E dopo la tappa dovuta a Claudio e ad una piccola traversata del centro con i suoi negozi sovraffollati e le gallerie gremite, il regalo finale è stato un piatto enorme da Oscar, altro monumento alla vecchia Milano: menù scritti con pennarelli alle pareti, vini dal giardino di Predappio e pasti così enormi e succulenti dal sentirsi rammaricati di possedere solo uno stomaco.


E sebbene un buon Fernet sia solito bastare per concludere degnamente un pasto così luculliano, riprendere il cammino per un ultimo saluto al Castello ed alla Madonnina mai è sembrato più giusto.

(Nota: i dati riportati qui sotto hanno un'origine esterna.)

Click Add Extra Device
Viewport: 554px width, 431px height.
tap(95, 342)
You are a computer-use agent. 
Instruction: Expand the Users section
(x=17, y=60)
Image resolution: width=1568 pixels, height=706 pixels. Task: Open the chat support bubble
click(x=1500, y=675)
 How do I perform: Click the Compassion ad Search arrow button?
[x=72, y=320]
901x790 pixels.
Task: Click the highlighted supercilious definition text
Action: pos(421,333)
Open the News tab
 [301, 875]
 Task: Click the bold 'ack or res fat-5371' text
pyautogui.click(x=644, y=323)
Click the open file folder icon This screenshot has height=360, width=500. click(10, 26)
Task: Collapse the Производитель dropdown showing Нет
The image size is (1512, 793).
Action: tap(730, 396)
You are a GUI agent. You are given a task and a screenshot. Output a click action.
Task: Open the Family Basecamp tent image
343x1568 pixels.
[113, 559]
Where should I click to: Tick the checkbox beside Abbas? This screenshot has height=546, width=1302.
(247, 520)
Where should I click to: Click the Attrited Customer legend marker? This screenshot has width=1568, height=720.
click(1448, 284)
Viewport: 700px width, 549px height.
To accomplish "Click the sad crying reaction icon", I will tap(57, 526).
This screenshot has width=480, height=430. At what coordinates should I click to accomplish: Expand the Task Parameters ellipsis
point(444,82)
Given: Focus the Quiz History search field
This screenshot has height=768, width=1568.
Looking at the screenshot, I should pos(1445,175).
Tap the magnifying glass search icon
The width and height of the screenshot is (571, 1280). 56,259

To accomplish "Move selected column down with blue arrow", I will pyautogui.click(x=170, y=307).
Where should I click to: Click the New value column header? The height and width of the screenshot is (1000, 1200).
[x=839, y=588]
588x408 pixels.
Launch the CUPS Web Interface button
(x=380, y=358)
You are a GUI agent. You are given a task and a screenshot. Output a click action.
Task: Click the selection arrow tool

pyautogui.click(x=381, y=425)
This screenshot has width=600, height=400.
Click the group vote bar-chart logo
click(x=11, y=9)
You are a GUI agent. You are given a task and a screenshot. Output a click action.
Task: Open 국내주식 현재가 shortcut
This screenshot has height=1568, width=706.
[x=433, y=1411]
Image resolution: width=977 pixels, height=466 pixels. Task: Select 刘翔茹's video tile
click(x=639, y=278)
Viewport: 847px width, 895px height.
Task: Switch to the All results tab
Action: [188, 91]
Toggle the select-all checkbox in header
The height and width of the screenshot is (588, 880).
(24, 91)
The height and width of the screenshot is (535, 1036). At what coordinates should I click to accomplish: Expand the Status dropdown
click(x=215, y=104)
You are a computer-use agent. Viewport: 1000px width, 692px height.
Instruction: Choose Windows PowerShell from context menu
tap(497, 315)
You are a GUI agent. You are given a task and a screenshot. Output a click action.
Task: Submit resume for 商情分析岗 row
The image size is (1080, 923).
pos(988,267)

Per l'occasione ho voluto ritrarre la mia città con un occhio Bianco e Nero, dopo tanto tempo dalle mie ultime diapo. Un motivo in più per lavorare con il Canon 50mm f1/4, troppo spesso relegato al lavoro di moda in studio. Apprezzo il suo bokeh preciso e la rapidità della messa a fuoco anche in orari tardivi. Non sarà blasonato come il fratello f1/2 ma posso dire che lavora egregiamente. Di alcune foto non ho resistito a produrre qualche versione in colore, troppo intrigante l'abbinamento occasionale.